The expressions of the three soldiers seated in the caisson are timeless. An impending battle surely brings different thoughts to different men, and Shrady's art is masterful at capturing the personal war that must be fought by each man alone. Shrady used West Point cadets from the class of 1908 as models for this work, and a small bronze plaque on the back of "The Artillery Group" recognizes them. (One of the young models, James E. Chaney, would retire from the Army as a Major General.

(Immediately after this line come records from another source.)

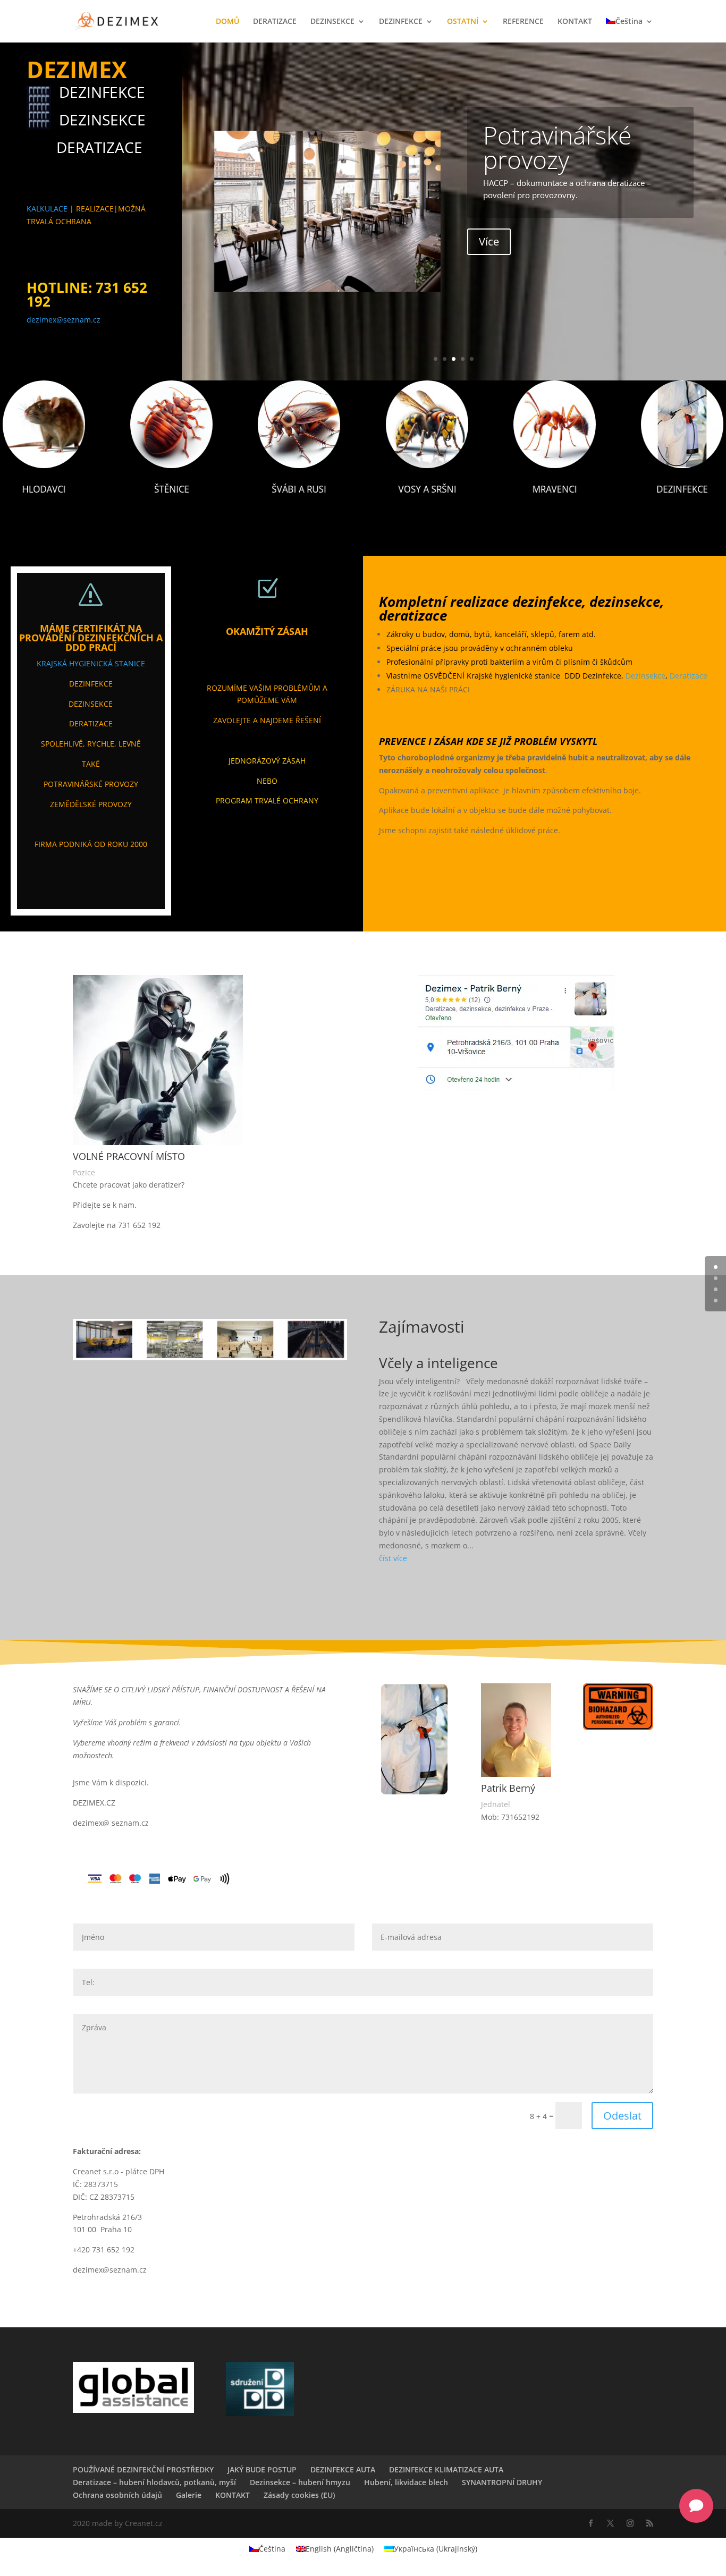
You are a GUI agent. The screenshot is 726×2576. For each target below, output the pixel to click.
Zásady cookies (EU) (299, 2495)
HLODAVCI (44, 488)
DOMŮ (227, 22)
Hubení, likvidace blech (406, 2482)
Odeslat (622, 2115)
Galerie (188, 2495)
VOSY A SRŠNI (427, 488)
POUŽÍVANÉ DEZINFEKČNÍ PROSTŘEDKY (143, 2469)
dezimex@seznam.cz (63, 320)
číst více (393, 1558)
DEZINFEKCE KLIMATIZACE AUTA (446, 2469)
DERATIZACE (275, 22)
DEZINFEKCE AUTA (342, 2469)
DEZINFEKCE (401, 22)
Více (489, 241)
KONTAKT (575, 22)
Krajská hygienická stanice (91, 663)
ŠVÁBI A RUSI (299, 488)
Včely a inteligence (438, 1362)
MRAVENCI (554, 488)
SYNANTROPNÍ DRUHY (502, 2482)
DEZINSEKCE (332, 22)
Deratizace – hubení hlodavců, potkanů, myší (154, 2482)
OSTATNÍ (462, 22)
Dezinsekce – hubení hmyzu (300, 2482)
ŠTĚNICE (171, 488)
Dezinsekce (645, 676)
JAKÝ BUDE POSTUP (262, 2469)
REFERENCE (523, 22)
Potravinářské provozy (557, 147)
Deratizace (688, 676)
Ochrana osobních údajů (117, 2495)
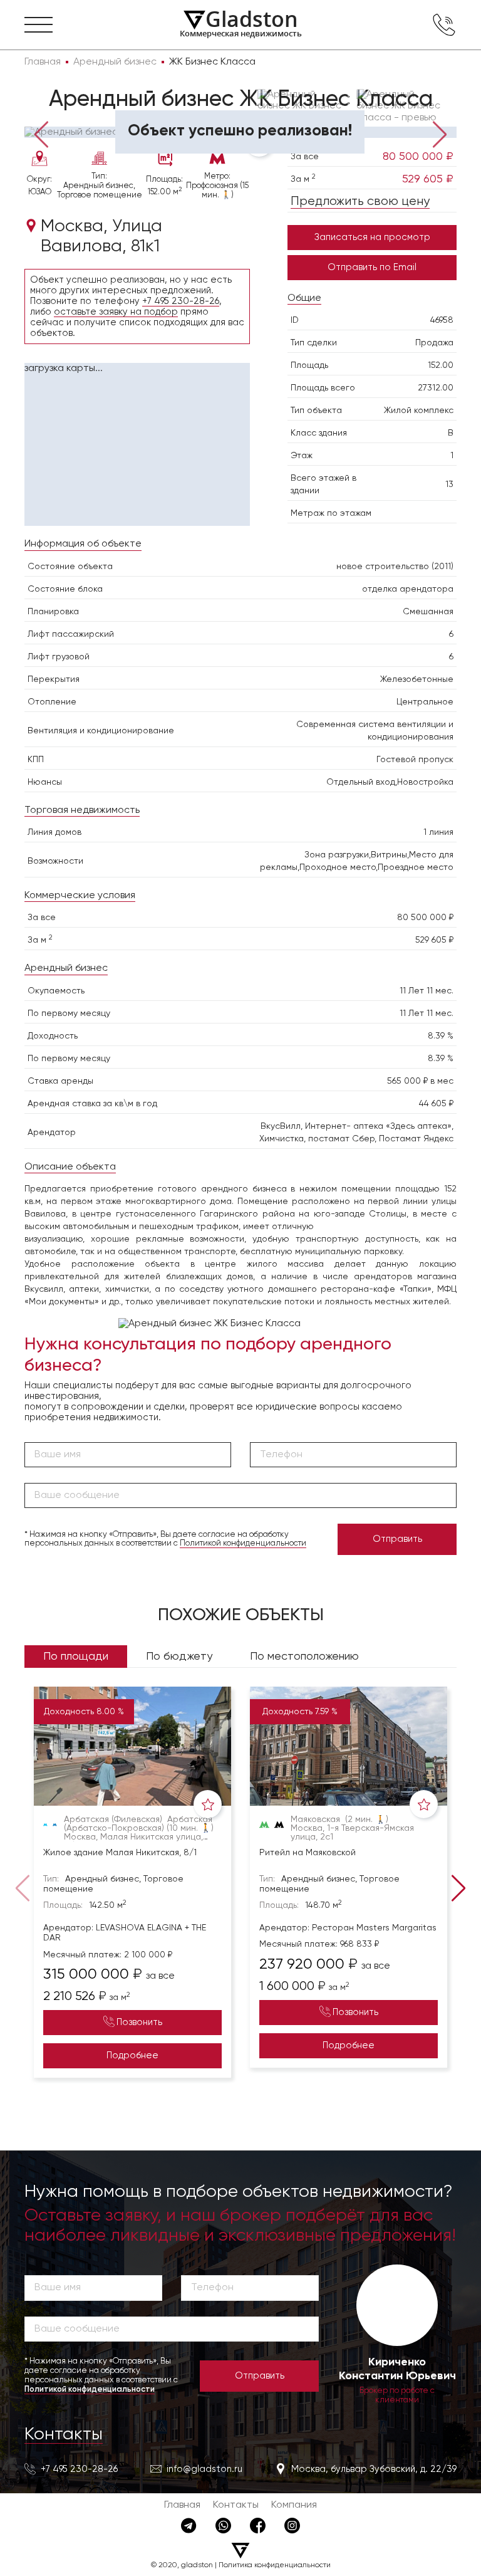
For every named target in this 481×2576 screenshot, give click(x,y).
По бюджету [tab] (179, 1656)
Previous (41, 134)
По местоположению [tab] (304, 1656)
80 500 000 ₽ (418, 156)
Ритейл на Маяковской (307, 1852)
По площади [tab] (75, 1656)
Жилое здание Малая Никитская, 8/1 (120, 1852)
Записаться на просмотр (372, 237)
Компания (294, 2505)
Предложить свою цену (360, 201)
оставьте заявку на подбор (116, 312)
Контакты (63, 2434)
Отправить (397, 1539)
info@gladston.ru (204, 2469)
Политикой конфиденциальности (243, 1543)
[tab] (59, 117)
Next (439, 134)
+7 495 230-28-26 (180, 301)
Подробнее (132, 2055)
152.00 (440, 365)
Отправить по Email (372, 267)
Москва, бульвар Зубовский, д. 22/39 (374, 2469)
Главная (182, 2505)
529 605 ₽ (427, 179)
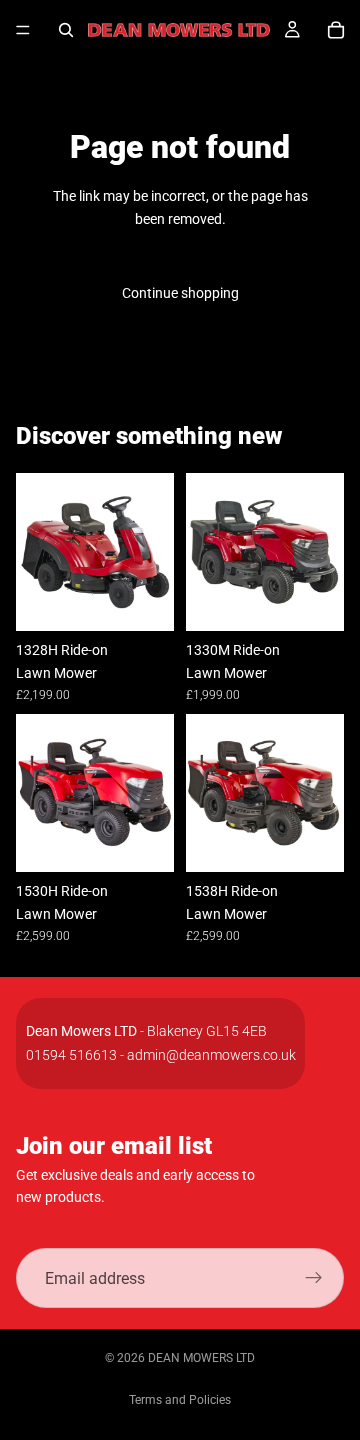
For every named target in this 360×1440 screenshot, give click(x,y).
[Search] (66, 30)
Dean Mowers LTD (201, 1358)
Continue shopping (180, 293)
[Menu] (23, 30)
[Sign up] (314, 1278)
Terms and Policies (180, 1400)
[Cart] (336, 30)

A guidon carrier signals a right wheel in the face of an upcoming battle in Henry Merwin Shrady's "The Artillery Group," one of the large sculptures of the Grant Memorial

THE CAVALRY GROUP is one of the largest (seven horses) and most outstanding equestrian bronzes in the world and was placed at the memorial in 1916. Shrady's attention to detail was nothing less than remarkable. Even the lost and discarded items of military paraphernalia on the ground beneath the Cavalry and the Artillery (muskets, canteens, bayonets, etc.) are exact duplicates of those used during the Civil War. You can almost hear the thundering of the hooves as this mounted unit charges into battle, led by its commanding officer with sword held high. Shrady used horses from the New York Police Department to study the anatomy of the animals, he is said to have dissected one and reassembled its skeleton to understand the anatomy more thoroughly. Pain, anguish and determination are displayed on the face of a cavalryman whose horse has fallen on him. So precise and exacting was Shrady's vision of that face, that he became frustrated with those who sat for him, and he instead used a system of mirrors and sculpted the visage from his own expressions.
The relief panels on sides of the pedestal on which Grant's statue rests depict "The Infantry Group." Although based on sketches and drawings by Shrady, these panels were sculpted by Edmund Amateis and Sherry Fry after Shrady's death. Tragically, Shrady died just weeks before the dedication of the Grant Memorial, after devoting 20 continuous years to the project.
On one of the panels in "The Infantry Group" shows an officer, with raised sword, turning to encourage his men forward. The other panel portrays a drummer boy, followed by the long line of infantrymen on what must have seemed a never ending march to the next battle.
It is fitting that these panels are at the foundation of Grant's equestrian statue. Without the blood of his infantry, Grant's many victories could not have been achieved.
The only inscription on the entire memorial is the name "Grant", and appropriately so, for a man who was as unimpressed with himself as this noble general was. He is seated calmly on his favorite horse, "Cincinnati", whose raised ears and flared nostrils seem to sense the coming battle. Grant, who was known for his coolness, unemotionally surveys the battlefield. Modest in dress and demeanor, he is confident, prepared to direct his forces toward victory.